Caso Rossitto: chiuse le indagini

Sembra probabile la richiesta di rinvio a giudizio per Elio Rossitto, il docente della facoltà di Scienze politiche di Catania accusato di falso, concussione e molestie per aver ricattato sessualmente alcune studentesse in cambio di buoni voti.

Il procuratore Michelangelo Patanè e il sostituto Lina Trovato hanno infatti depositato l’avviso di chiusura delle indagini preliminari a seguito delle denunce di quattro studentesse dell’Ateneo di Catania. I legali del docente –  “vittima” della trasmissione Le Iene che mostrarono un video con un tentativo di ricatto ai danni di una studentessa (un voto sul libretto in cambio di prestazioni sessuali in un motel) – hanno ora poco più di due settimane per poter presentare eventuali memorie o chiedere che Rossitto venga interrogato prima dell’eventuale richiesta di rinvio a giudizio.

Il caso, “esploso” nell’ottobre del 2009, ha avuto un forte impatto anche sui media nazionali. A seguito della denuncia televisiva, Elio Rossitto aveva tentato in un primo tempo una difesa tramite una lunga intervista al quotidiano La Sicilia puntando sull’inesistenza del reato stesso “un po’ cretino, un po’ maschilista”, sì, ma «non vedo quale possa essere l’ipotesi di reato essendo tra due persone maggiorenni» affermava il docente dalle pagine del quotidiano locale. Tralasciando il dettaglio della presunta concussione.

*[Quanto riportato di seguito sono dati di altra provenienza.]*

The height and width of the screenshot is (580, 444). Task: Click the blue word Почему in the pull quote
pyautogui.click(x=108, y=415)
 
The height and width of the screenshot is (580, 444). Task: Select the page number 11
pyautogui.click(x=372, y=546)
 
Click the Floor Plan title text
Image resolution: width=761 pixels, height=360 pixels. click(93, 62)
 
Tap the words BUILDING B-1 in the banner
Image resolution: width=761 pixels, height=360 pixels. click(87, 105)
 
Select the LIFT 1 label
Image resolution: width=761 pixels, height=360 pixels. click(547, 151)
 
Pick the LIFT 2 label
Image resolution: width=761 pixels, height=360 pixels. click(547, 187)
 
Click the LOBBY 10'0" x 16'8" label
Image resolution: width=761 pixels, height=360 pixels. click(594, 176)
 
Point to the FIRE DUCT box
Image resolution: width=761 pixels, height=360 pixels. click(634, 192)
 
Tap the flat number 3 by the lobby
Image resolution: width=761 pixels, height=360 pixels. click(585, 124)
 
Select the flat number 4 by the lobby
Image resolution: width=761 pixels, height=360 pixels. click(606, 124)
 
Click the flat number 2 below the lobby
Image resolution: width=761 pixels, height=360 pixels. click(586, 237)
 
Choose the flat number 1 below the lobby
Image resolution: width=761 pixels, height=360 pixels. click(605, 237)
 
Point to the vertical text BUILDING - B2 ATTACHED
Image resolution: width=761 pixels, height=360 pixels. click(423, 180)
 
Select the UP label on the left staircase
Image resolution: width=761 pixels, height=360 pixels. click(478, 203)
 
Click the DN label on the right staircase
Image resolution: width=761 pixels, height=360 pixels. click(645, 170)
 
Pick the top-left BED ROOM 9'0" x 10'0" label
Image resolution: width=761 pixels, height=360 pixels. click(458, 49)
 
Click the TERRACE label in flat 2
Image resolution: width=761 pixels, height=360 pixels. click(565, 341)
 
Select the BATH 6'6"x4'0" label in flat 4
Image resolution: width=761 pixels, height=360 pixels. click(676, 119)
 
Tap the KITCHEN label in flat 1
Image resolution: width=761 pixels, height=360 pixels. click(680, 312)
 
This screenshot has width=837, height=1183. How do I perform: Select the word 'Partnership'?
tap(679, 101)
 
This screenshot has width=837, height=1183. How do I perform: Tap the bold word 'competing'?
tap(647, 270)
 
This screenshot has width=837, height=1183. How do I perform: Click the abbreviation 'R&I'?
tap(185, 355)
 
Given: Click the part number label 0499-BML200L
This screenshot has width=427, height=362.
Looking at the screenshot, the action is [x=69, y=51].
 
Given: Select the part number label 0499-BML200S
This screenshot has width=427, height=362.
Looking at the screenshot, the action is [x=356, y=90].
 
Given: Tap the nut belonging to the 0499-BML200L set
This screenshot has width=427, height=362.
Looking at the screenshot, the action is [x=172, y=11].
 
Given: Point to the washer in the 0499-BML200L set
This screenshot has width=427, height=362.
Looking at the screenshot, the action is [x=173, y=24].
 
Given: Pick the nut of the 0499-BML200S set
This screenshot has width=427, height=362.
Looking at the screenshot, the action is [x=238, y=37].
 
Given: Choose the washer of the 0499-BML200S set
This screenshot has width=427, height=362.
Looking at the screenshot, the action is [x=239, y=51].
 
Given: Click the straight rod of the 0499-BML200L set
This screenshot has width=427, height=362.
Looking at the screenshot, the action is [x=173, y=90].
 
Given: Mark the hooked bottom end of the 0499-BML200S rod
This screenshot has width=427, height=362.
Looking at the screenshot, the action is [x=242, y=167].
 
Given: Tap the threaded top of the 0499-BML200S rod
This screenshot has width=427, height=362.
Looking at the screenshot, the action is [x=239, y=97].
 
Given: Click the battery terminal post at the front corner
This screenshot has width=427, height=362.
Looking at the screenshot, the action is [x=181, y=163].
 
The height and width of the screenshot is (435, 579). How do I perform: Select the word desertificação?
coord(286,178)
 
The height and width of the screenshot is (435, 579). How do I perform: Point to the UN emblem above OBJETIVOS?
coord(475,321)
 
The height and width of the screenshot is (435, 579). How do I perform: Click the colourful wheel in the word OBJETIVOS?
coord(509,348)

Una volta andato in onda il servizio della trasmissione di Mediaset in cui era innegabile il comportamento scorretto e dopo giorni di dibattiti e prese di posizione in favore di Dominique e delle altre ragazze ricattate, il docente di Economia politica si è dimesso, bloccando di fatto la sospensione cautelativa che il Senato accademico si apprestava a votare.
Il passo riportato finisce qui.